In my case I am passing inputs (logits) and targets both have same shape (N, C).
In the example below the cross entropy loss should have been 0
but it isn’t.
torch.nn.CrossEntropyLoss()(torch.tensor([[1,0,0,0,0.0]]), torch.tensor([[1,0,0,0,0.0]]))
>>> tensor(0.9048)
Any possible reason?
This is expected since logits are unbound to [-Inf, +Inf]
. Pass a large positive value and the loss should converge to zero:
torch.nn.CrossEntropyLoss()(torch.tensor([[100.,0,0,0,0.0]]), torch.tensor([[1,0,0,0,0.0]]))
So how should I modify my model or training pipeline so it works correctly and I get a 0 loss as expected?
Thank you, it would be great if you could explain why this happens as per the formula in the docs the value should be 0 even for the values I used in the example.

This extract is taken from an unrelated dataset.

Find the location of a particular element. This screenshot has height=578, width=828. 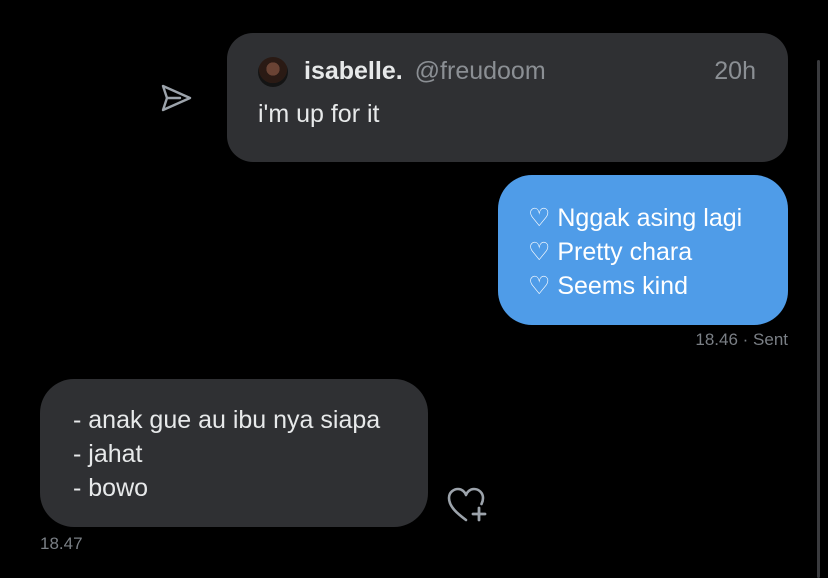

sent-message-line: ♡ Nggak asing lagi is located at coordinates (636, 218).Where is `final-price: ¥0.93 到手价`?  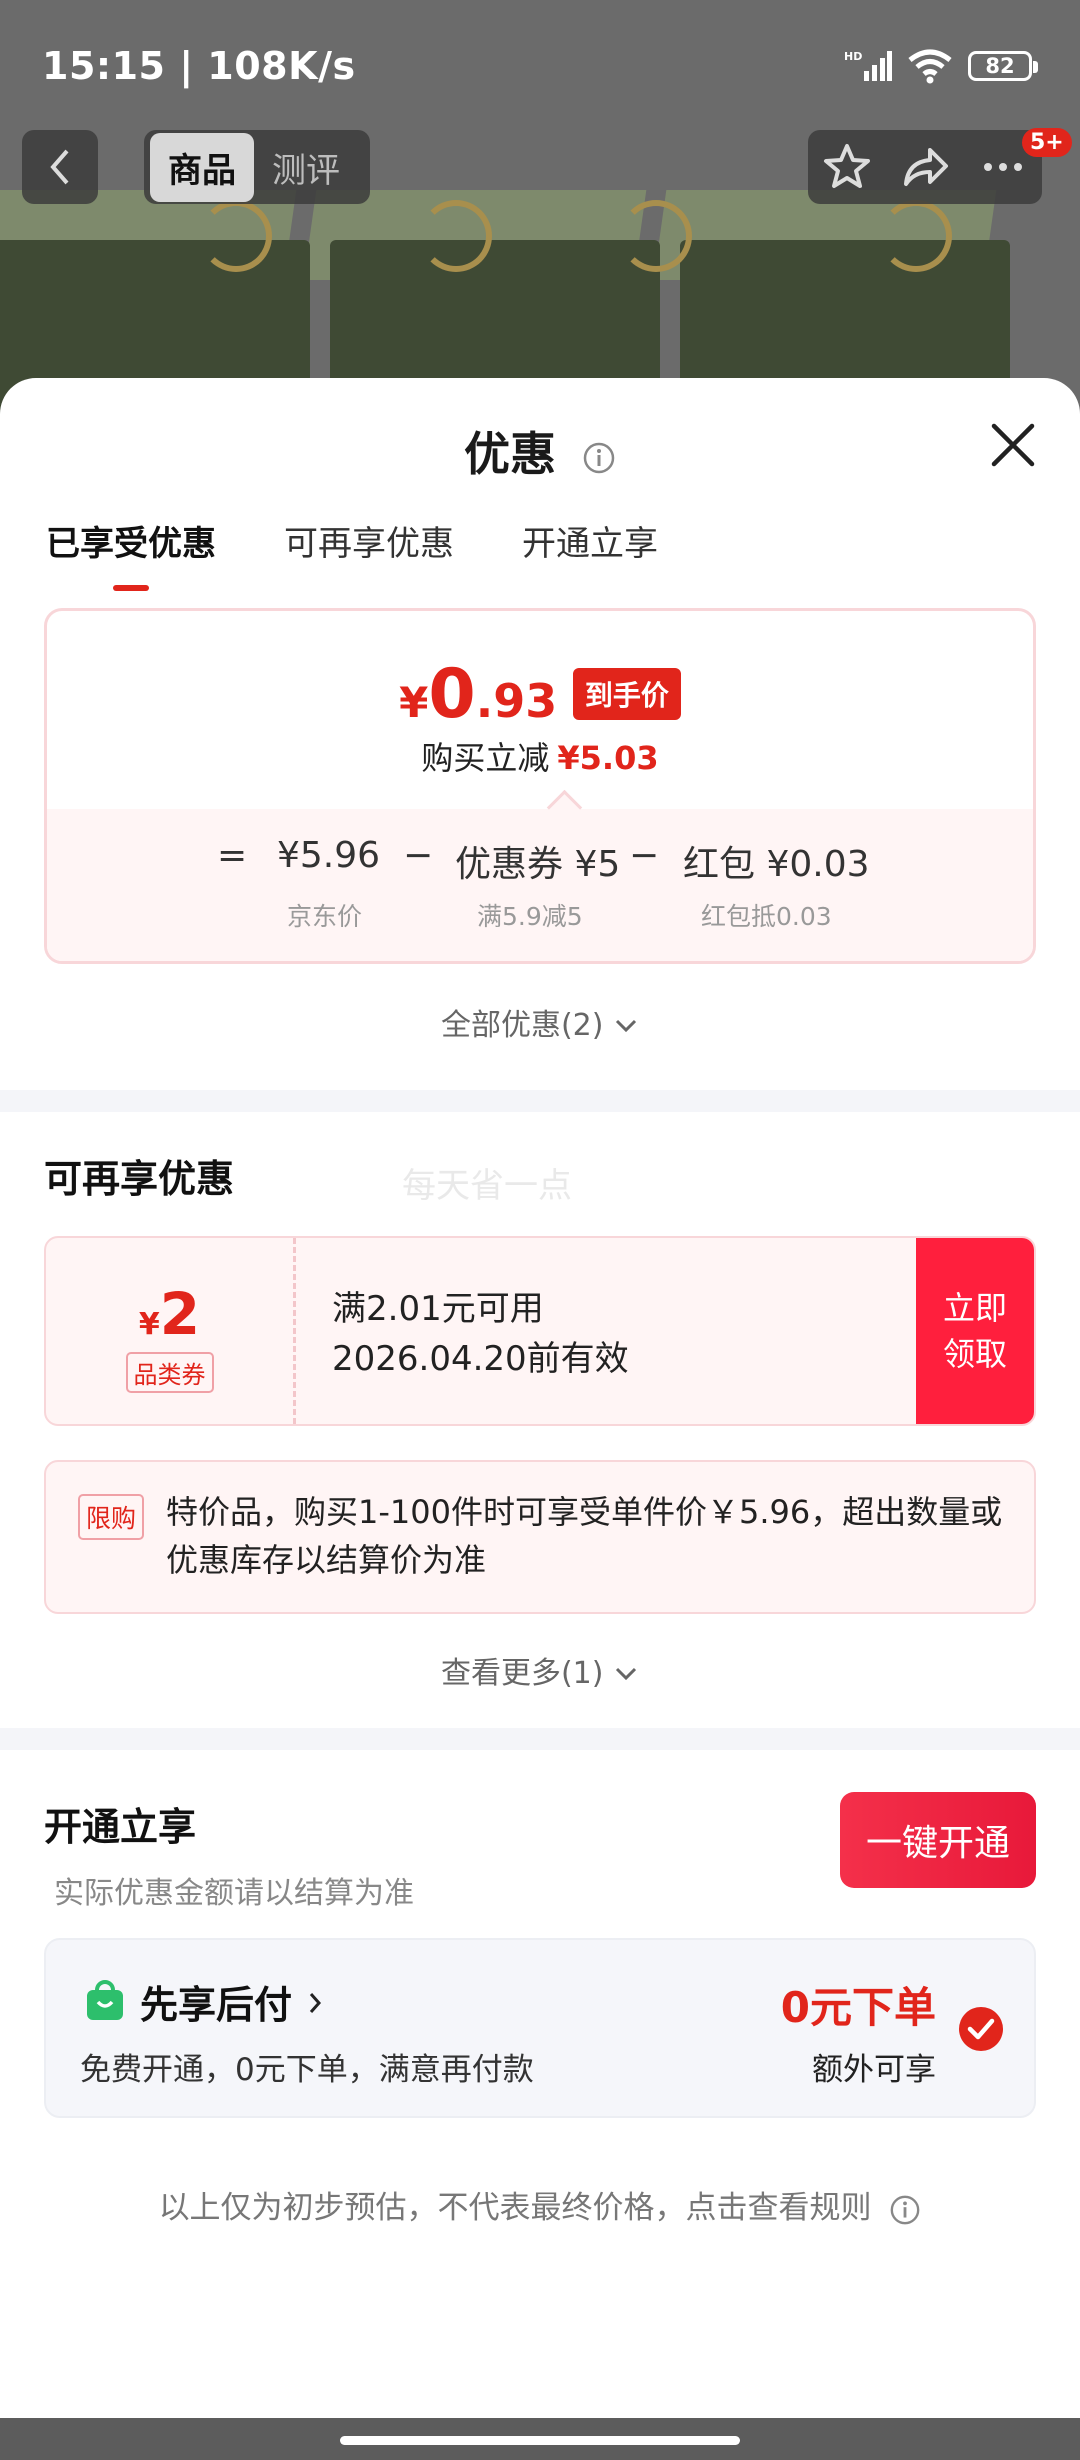 final-price: ¥0.93 到手价 is located at coordinates (540, 694).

No, based on the formula in the docs the output is expected since logits are used for x
:
torch.nn.CrossEntropyLoss()(torch.tensor([[1.,0,0,0,0.0]]), torch.tensor([[1,0,0,0,0.0]]))
# tensor(0.9048)
a = torch.tensor([[1.,0,0,0,0.0]])
b = torch.tensor([[1,0,0,0,0.0]])
-1.0 * torch.log(torch.exp(a[0, b.argmax()]) / torch.exp(a).sum())
# tensor(0.9048)